Entre dépendances et ambitions, une voie étroite à tracer
La Commission de l’océan Indien apparaît, au regard des dynamiques actuelles, comme une entité aux multiples facettes. Caisse de résonance diplomatique française ? Elle l’est partiellement par son ADN francophone et le rôle moteur de Paris, mais elle a prouvé qu’elle pouvait aussi mettre la France au défi sur des questions comme Mayotte, démontrant une relative indépendance des petits États lorsqu’il s’agit de leurs intérêts vitaux. Puits sans fond d’aide au développement ? Les ressources externes coulent abondamment dans son sillage, certes, et l’efficacité de chaque euro peut prêter à débat. Néanmoins, qualifier ainsi la COI serait occulter les avancées concrètes qu’elle a permises en matière de santé publique, de gestion des risques ou de protection de l’environnement. La vraie question porte moins sur le volume de l’aide que sur la capacité de la région à la transformer en acquis durables – un défi encore en cours.

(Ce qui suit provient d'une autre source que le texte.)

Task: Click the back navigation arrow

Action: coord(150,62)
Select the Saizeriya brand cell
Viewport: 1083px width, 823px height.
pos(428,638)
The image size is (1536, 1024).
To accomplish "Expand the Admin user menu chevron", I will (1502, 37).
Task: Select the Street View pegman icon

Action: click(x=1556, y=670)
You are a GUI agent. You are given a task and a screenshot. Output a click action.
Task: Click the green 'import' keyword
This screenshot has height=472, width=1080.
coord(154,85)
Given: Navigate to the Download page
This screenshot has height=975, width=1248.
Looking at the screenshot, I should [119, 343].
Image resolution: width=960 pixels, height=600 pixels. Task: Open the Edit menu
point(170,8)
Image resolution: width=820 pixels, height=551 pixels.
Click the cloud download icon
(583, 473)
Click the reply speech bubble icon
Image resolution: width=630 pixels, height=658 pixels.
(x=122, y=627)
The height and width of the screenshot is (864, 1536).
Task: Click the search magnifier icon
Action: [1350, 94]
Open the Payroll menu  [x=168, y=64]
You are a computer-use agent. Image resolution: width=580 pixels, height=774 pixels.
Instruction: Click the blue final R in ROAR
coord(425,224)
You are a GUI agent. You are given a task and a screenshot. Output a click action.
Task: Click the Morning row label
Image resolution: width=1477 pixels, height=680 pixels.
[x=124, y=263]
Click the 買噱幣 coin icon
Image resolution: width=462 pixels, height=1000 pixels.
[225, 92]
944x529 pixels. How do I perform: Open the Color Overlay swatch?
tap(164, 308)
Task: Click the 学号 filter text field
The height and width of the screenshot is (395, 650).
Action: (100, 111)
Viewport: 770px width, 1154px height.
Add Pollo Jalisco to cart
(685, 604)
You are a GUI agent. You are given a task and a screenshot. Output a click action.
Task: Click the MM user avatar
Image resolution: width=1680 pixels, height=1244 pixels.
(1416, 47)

Enfin, la COI est-elle un outil d’intégration régionale en devenir ? Les faits récents tendent à l’indiquer. Certes, l’Indianocéanie n’est pas encore une Union européenne de l’hémisphère sud. Mais les germes d’une intégration se trouvent dans les projets décrits (sécurité maritime commune, échanges universitaires, marché numérique interconnecté, etc.). À mesure que ces coopérations tissent des liens de confiance, elles préparent le terrain à une solidarité régionale plus institutionnalisée. En renforçant ses structures, en se dotant d’une vision à long terme et en impliquant aussi la société civile, la COI pourrait progressivement dépasser le rôle de “club d’États aidés” pour devenir un véritable cadre fédérateur des îles du sud-ouest de l’océan Indien.
En conclusion, la Commission de l’océan Indien navigue entre deux écueils et un horizon prometteur. Elle doit éviter de rester le porte-voix d’un seul (fût-ce la France, membre influent) ou le réceptacle passif de fonds aux résultats incertains, et s’efforcer de concrétiser sa raison d’être originelle : favoriser un développement solidaire et intégré de la région. Le chemin est exigeant, semé de sensibilités nationales et de dépendances exogènes, mais il est emprunté pas à pas. Comme l’affirmait le secrétaire général de la COI, “notre crédibilité et [notre] volonté commune [sont] de voir la COI jouer un rôle grandissant sur la scène régionale et internationale” [commissionoceanindien.org]. Reste à transformer l’essai, pour que dans quelques années la question ne se pose plus en ces termes – la COI s’imposant d’elle-même comme un acteur clé, ni annexe diplomatique, ni gouffre financier, mais bien pilier d’une Indianocéanie unie dans sa diversité.